Task description: Read the entries that follow and give each one again precisely.
◆ ◆ ◆
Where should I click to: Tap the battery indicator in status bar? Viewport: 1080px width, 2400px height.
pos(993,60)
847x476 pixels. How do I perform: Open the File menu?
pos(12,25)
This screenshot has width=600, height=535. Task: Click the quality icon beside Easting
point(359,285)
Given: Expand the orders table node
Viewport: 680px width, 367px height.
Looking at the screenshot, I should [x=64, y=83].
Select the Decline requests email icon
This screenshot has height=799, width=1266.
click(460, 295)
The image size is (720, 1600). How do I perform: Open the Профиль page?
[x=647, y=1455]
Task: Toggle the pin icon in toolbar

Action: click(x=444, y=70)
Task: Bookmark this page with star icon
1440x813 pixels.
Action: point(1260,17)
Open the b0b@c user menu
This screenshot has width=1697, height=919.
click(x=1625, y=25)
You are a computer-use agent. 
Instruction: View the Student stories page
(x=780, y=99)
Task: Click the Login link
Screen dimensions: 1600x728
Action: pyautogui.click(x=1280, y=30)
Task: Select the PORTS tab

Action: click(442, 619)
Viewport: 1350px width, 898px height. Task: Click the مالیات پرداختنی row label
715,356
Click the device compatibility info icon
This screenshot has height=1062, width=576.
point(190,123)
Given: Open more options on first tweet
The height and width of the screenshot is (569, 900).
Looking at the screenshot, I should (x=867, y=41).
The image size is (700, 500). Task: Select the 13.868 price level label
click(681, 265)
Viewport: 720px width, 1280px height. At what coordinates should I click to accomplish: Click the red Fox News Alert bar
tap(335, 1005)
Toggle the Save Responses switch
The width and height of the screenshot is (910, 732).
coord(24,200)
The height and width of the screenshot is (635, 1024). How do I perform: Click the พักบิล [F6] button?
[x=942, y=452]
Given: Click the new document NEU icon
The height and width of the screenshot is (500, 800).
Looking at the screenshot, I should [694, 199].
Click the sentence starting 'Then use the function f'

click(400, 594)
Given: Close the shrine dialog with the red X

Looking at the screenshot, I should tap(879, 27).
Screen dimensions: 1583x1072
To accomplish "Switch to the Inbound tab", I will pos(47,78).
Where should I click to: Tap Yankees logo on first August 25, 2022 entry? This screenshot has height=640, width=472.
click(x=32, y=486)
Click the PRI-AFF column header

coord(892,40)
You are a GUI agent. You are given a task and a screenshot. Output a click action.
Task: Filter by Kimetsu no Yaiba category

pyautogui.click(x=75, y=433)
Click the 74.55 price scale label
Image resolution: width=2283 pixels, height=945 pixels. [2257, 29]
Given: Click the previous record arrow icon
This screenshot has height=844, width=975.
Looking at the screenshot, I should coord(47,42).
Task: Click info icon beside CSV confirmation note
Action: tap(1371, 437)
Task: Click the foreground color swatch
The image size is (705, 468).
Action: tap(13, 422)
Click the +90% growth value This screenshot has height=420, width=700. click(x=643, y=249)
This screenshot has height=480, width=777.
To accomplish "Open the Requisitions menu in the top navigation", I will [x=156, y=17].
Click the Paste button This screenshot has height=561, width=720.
◆ ◆ ◆
Exercise output:
Where should I click to: Tap the battery indicator in status bar? Viewport: 1080px width, 2400px height.
pos(993,60)
847x476 pixels. How do I perform: Open the File menu?
pos(12,25)
This screenshot has width=600, height=535. Task: Click the quality icon beside Easting
point(359,285)
Given: Expand the orders table node
Viewport: 680px width, 367px height.
Looking at the screenshot, I should [x=64, y=83].
Select the Decline requests email icon
This screenshot has height=799, width=1266.
click(460, 295)
The image size is (720, 1600). How do I perform: Open the Профиль page?
[x=647, y=1455]
Task: Toggle the pin icon in toolbar

Action: click(x=444, y=70)
Task: Bookmark this page with star icon
1440x813 pixels.
Action: point(1260,17)
Open the b0b@c user menu
This screenshot has width=1697, height=919.
click(x=1625, y=25)
You are a computer-use agent. 
Instruction: View the Student stories page
(x=780, y=99)
Task: Click the Login link
Screen dimensions: 1600x728
Action: pyautogui.click(x=1280, y=30)
Task: Select the PORTS tab

Action: click(442, 619)
Viewport: 1350px width, 898px height. Task: Click the مالیات پرداختنی row label
715,356
Click the device compatibility info icon
This screenshot has height=1062, width=576.
point(190,123)
Given: Open more options on first tweet
The height and width of the screenshot is (569, 900).
Looking at the screenshot, I should (x=867, y=41).
The image size is (700, 500). Task: Select the 13.868 price level label
click(681, 265)
Viewport: 720px width, 1280px height. At what coordinates should I click to accomplish: Click the red Fox News Alert bar
tap(335, 1005)
Toggle the Save Responses switch
The width and height of the screenshot is (910, 732).
coord(24,200)
The height and width of the screenshot is (635, 1024). How do I perform: Click the พักบิล [F6] button?
[x=942, y=452]
Given: Click the new document NEU icon
The height and width of the screenshot is (500, 800).
Looking at the screenshot, I should [694, 199].
Click the sentence starting 'Then use the function f'

click(400, 594)
Given: Close the shrine dialog with the red X

Looking at the screenshot, I should tap(879, 27).
Screen dimensions: 1583x1072
To accomplish "Switch to the Inbound tab", I will pos(47,78).
Where should I click to: Tap Yankees logo on first August 25, 2022 entry? This screenshot has height=640, width=472.
click(x=32, y=486)
Click the PRI-AFF column header

coord(892,40)
You are a GUI agent. You are given a task and a screenshot. Output a click action.
Task: Filter by Kimetsu no Yaiba category

pyautogui.click(x=75, y=433)
Click the 74.55 price scale label
Image resolution: width=2283 pixels, height=945 pixels. [2257, 29]
Given: Click the previous record arrow icon
This screenshot has height=844, width=975.
Looking at the screenshot, I should coord(47,42).
Task: Click info icon beside CSV confirmation note
Action: tap(1371, 437)
Task: Click the foreground color swatch
The image size is (705, 468).
Action: tap(13, 422)
Click the +90% growth value This screenshot has height=420, width=700. click(x=643, y=249)
This screenshot has height=480, width=777.
To accomplish "Open the Requisitions menu in the top navigation", I will [x=156, y=17].
Click the Paste button This screenshot has height=561, width=720.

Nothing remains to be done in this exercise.